Figure 4: Enhanced expression of a large set of genes and transposons in Tctp mutants.

(a–d) Tctp colocalizes with Pol-II in the interbands of squashed SG chromosome stained for Tctp and different CTD forms of the largest Pol-II subunit. (a) Staining with anti-Pol-II for non-phospho and phosphorylated CTD in all transcription steps. (b) anti-Pol-IIa for non-phosphorylated CTD in the promoter-recruited step. (c) anti-Pol-II^Ser5 for Ser-5-phosphorylated CTD in transcription initiation. (d) anti-Pol-II^Ser2 for Ser-2-phosphorylated CTD in transcription elongation. Boxed areas are enlarged as split images. Scale bars, 50 μm. (e) Co-IP using nuclear S2 cell extract transfected with both 2xFLAG-Brm and 2xMYC-Tctp. Tctp forms a large protein complex with Brm and Pol-II. These interactions are resistant to benzonase treatment suggesting direct interaction.
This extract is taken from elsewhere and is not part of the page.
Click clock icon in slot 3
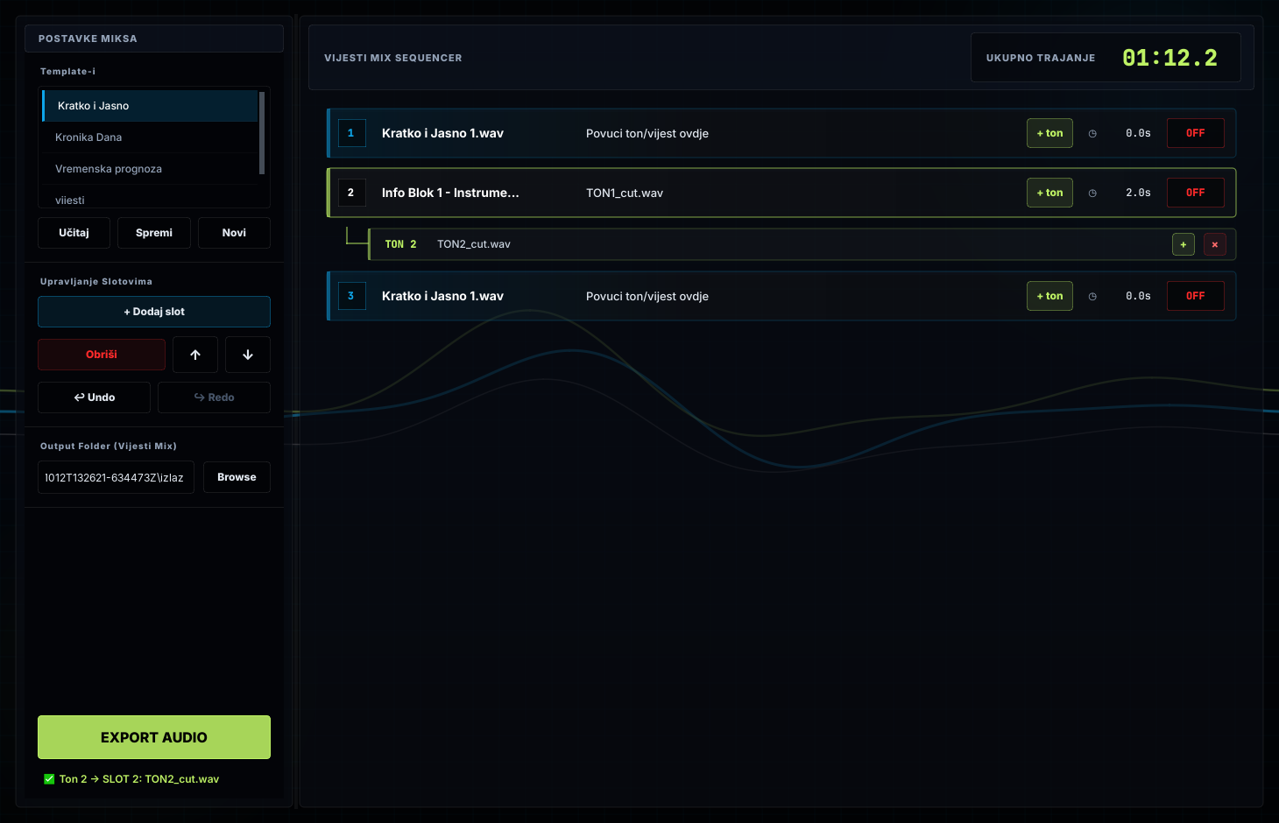 click(x=1092, y=296)
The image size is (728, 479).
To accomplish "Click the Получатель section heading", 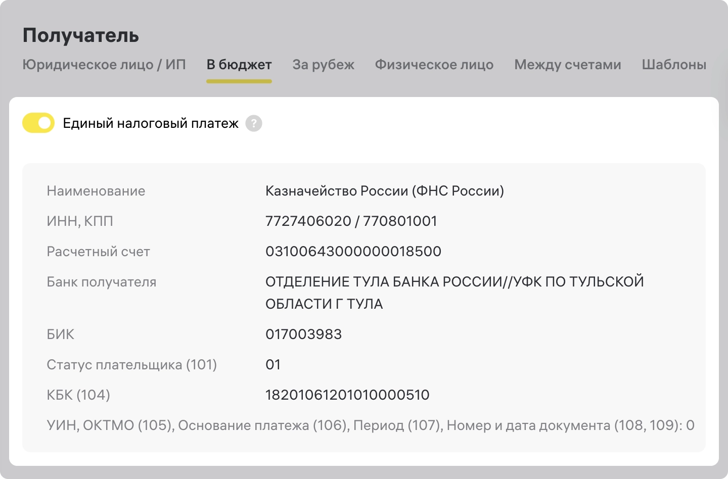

The interaction between Tctp and Pol-II or Brm and Pol-II is relatively weak (longer exposures). (f) Effects of Tctp on transcription initiation and elongation in SG. Increased Pol-II^Ser5 and Pol-II^Ser2 levels in Tctp^EY/h59 mutants (white arrows), which are restored by genomic Tctp^Ge30-2 in mutants (Tctp^RES) or by heterozygous brm² mutation (black arrows). Note that the amount of Tctp in brm^2/+, Tctp^EY/h59 is not restored. β-tubulin and Histone 3 (H3) are loading controls. (g,h) Chromosome localization of elongating Pol-II. (g) Pol-II^Ser2 localization before heat-shock (-HS). (Top) Increased transcription elongation levels in Tctp^EY/h59, compared with w¹¹¹⁸ control. (Bottom) Genomic Tctp^Ge30-2or brm^2/+ rescues the high level of Pol-II^Ser2 in Tctp^EY/h59. (h) Elongating Pol-II localization after heat-shock (+HS). (Top) Pol-II^Ser2 in wild-type exclusively localizes to heat-chock loci after HS. Boxed heat-shock loci between 87 A and 95D are enlarged in the right. (Bottom) Substantial levels of Pol-II^Ser2 in Tctp mutants still remain at many euchromatic sites (white arrowheads). Scale bars, 50 μm. (i) QPCR. 34 of 42 genes with high expression levels in Tctp mutants were suppressed by brm²/+ mutation. (j,k) QPCR of transposon expression in Tctp mutants. (j) Retrotransposons like Copia, Blastopia, Gypsy, and R2 are highly expressed in various tissues from Tctp^EY/h59. (k) Additional brm mutation in Tctp^EY/h59 (brm^2/+, Tctp^EY/h59) suppresses the high level expression of transposons in SG (mean±s.d.). Het-A, TART, and Invader4 are located in the telomere region.